Can you render the data below as a numbered list, leaving out the blank lines?

Text and item location entries:
"""

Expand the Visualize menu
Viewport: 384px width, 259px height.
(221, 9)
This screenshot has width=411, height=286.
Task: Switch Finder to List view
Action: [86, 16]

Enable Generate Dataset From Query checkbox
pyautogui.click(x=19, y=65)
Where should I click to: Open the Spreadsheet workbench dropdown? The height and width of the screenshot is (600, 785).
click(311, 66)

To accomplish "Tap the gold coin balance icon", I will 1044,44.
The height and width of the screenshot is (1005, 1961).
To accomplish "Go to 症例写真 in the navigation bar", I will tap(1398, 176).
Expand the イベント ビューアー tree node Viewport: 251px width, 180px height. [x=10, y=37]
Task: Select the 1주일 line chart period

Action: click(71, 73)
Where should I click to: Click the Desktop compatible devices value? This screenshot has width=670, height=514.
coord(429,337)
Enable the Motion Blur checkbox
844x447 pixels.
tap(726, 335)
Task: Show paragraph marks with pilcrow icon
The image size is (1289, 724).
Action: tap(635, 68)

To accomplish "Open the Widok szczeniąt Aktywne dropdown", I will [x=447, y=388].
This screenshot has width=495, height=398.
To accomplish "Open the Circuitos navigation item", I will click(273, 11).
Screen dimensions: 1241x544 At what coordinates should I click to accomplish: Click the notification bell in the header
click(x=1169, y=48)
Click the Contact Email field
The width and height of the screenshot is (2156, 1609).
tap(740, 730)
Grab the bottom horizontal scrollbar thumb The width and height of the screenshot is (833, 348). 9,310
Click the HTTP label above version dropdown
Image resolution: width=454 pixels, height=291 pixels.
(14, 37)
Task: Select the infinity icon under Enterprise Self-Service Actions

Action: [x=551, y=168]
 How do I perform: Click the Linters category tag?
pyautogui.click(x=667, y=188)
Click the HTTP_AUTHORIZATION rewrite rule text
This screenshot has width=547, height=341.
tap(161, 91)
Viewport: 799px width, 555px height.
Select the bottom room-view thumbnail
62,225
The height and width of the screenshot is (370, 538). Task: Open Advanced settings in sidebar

"""

* **OUTPUT FOR THIS TASK**:
1. Expand the Visualize menu
2. Viewport: 384px width, 259px height.
3. (221, 9)
4. This screenshot has width=411, height=286.
5. Task: Switch Finder to List view
6. Action: [86, 16]
7. Enable Generate Dataset From Query checkbox
8. pyautogui.click(x=19, y=65)
9. Where should I click to: Open the Spreadsheet workbench dropdown? The height and width of the screenshot is (600, 785).
10. click(311, 66)
11. To accomplish "Tap the gold coin balance icon", I will 1044,44.
12. The height and width of the screenshot is (1005, 1961).
13. To accomplish "Go to 症例写真 in the navigation bar", I will tap(1398, 176).
14. Expand the イベント ビューアー tree node Viewport: 251px width, 180px height. [x=10, y=37]
15. Task: Select the 1주일 line chart period
16. Action: click(71, 73)
17. Where should I click to: Click the Desktop compatible devices value? This screenshot has width=670, height=514.
18. coord(429,337)
19. Enable the Motion Blur checkbox
20. 844x447 pixels.
21. tap(726, 335)
22. Task: Show paragraph marks with pilcrow icon
23. The image size is (1289, 724).
24. Action: tap(635, 68)
25. To accomplish "Open the Widok szczeniąt Aktywne dropdown", I will [x=447, y=388].
26. This screenshot has width=495, height=398.
27. To accomplish "Open the Circuitos navigation item", I will click(273, 11).
28. Screen dimensions: 1241x544 At what coordinates should I click to accomplish: Click the notification bell in the header
29. click(x=1169, y=48)
30. Click the Contact Email field
31. The width and height of the screenshot is (2156, 1609).
32. tap(740, 730)
33. Grab the bottom horizontal scrollbar thumb The width and height of the screenshot is (833, 348). 9,310
34. Click the HTTP label above version dropdown
35. Image resolution: width=454 pixels, height=291 pixels.
36. (14, 37)
37. Task: Select the infinity icon under Enterprise Self-Service Actions
38. Action: [x=551, y=168]
39.  How do I perform: Click the Linters category tag?
40. pyautogui.click(x=667, y=188)
41. Click the HTTP_AUTHORIZATION rewrite rule text
42. This screenshot has width=547, height=341.
43. tap(161, 91)
44. Viewport: 799px width, 555px height.
45. Select the bottom room-view thumbnail
46. 62,225
47. The height and width of the screenshot is (370, 538). Task: Open Advanced settings in sidebar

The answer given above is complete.